Let’s Get It! 😃
Today we’re going to be focused on our abs and lower body. All you’ll need is a mat, some open space and you body weight! Each exercise will be on for 30 seconds, with 15 seconds of rest. We’re doing 3 rounds of:
1. Squat To Calf Raise
This one is pretty simple, just complete a body weight squat. Add in a calf raise by extending further upwards onto your toes, and a reach to the sky.
If any part of that is too difficult, try just the squat or use a broom handle to add stability.
2. Reverse Plank With Walk Out
Start in a reverse plank, which is facing upwards on your feet and hands. Knees are bent to create a stable position. One foot at a time, step out so your heel is on the ground, then step each foot back in.

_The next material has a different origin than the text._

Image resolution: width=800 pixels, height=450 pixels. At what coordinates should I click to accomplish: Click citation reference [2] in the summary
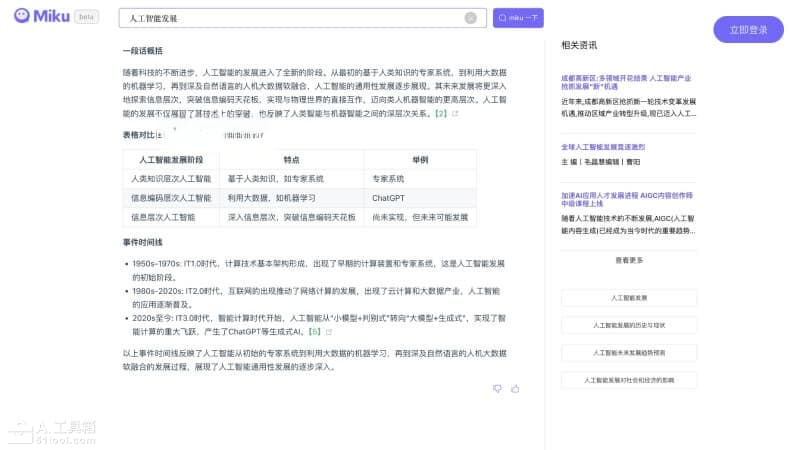point(440,114)
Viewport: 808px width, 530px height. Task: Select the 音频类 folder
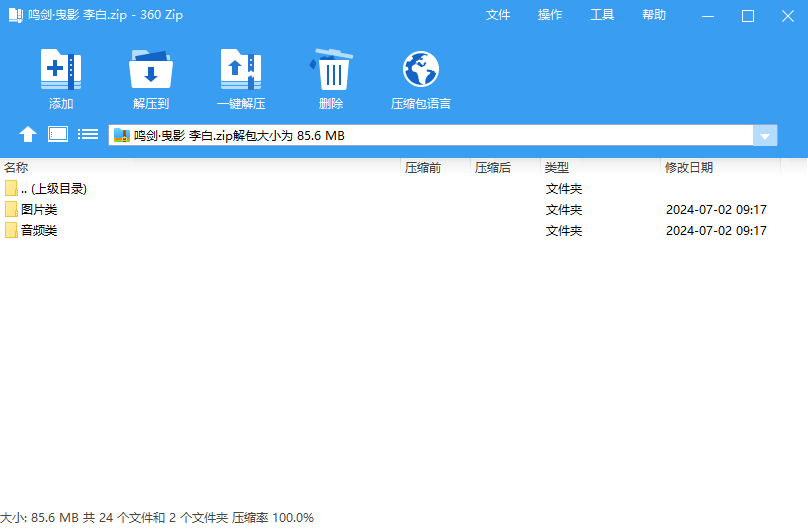coord(39,231)
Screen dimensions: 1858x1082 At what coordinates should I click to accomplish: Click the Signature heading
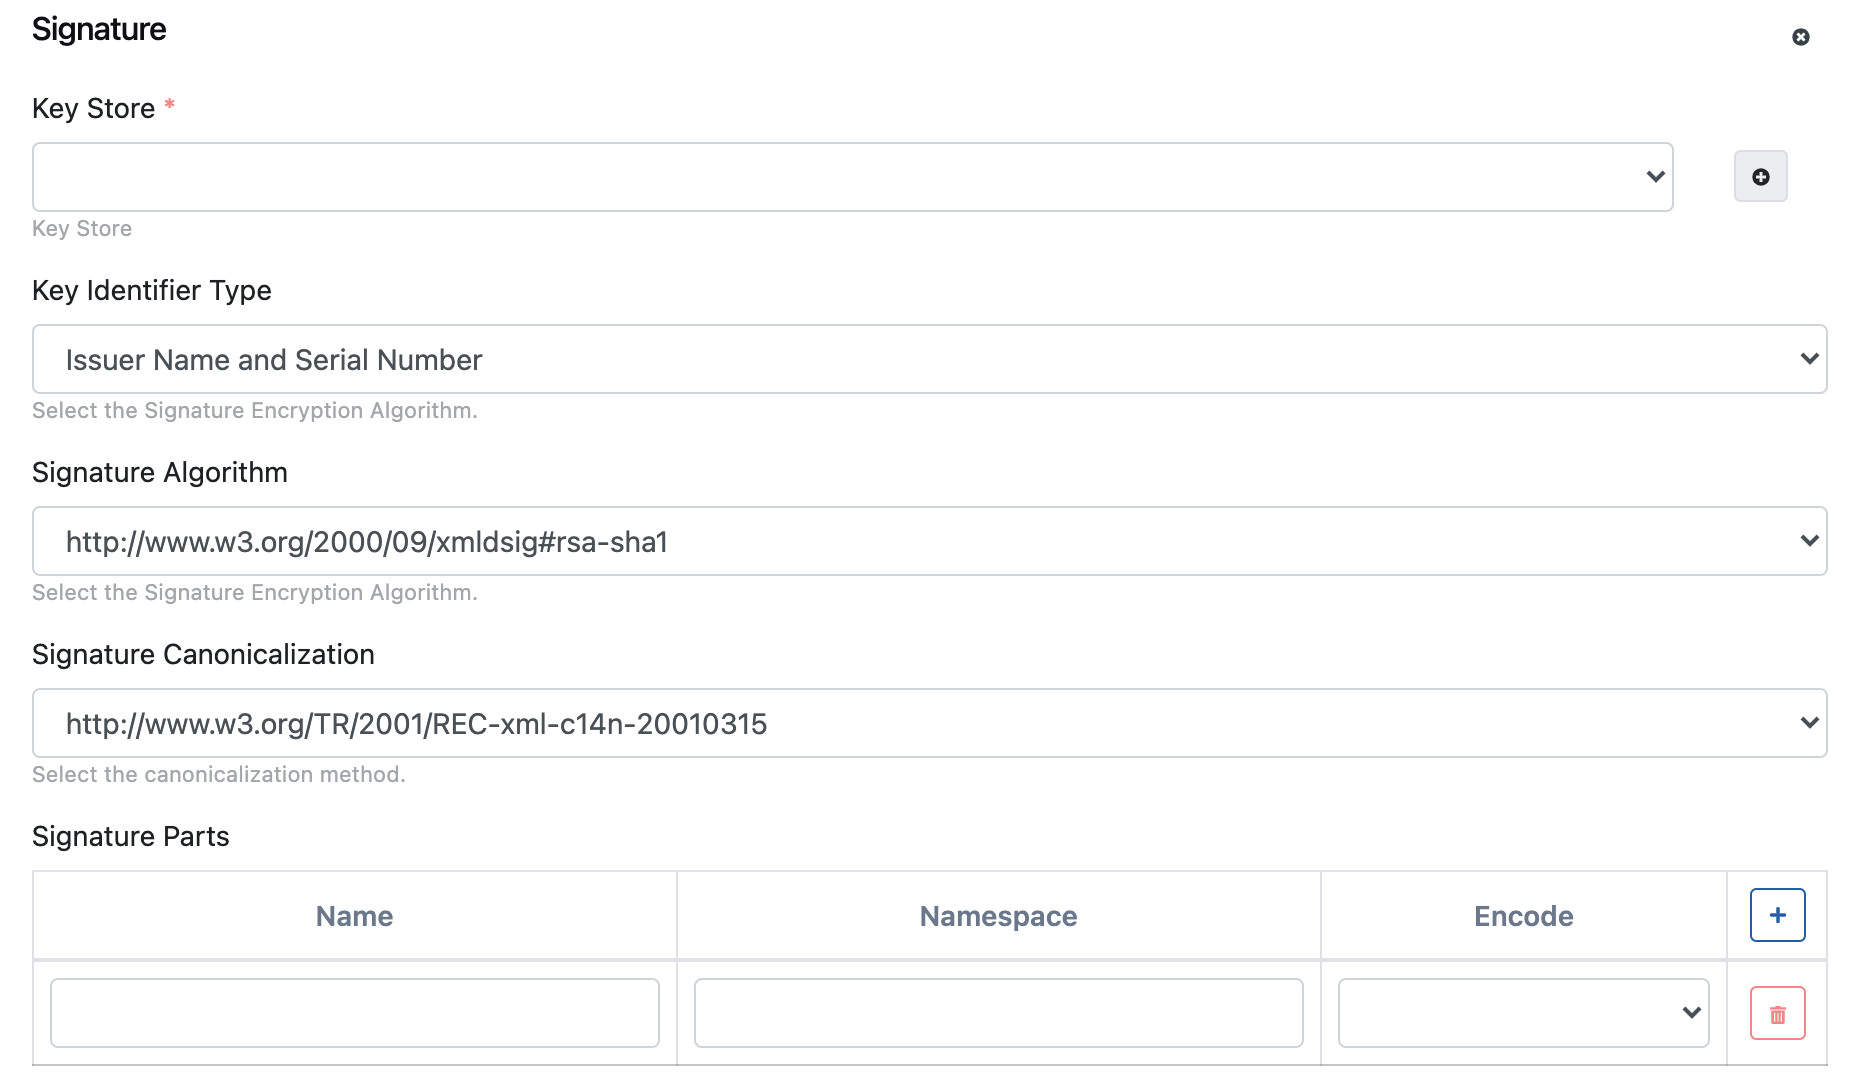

For a regression, try laying on your back and flutter kicking your feet while elevated about 6″ off the ground.
3. Forearm Pushup With Plank Leg Lift
Start in a plank with your forearms on the ground, toes as well. The first movement is pushing your butt up in the air, for the forearm pushup. Once you’re back to center, raise each leg at a time upwards from the plank position.
For a simpler version, try just a plank with the upwards leg raise.
4. Jack Heel Tap With Side Tap
This one is similar to a jumping jack, but no jumping! Just squat down and touch your heels, and while extending upwards bring one foot out laterally. Switch feet between reps.
5. Giant Mountain Climbers
Normal mountain climbers start you off in a plank position, and have you jump one foot at a time towards your chest. Giant are the same, but bigger. Bring those feet outside your shoulder as best you can.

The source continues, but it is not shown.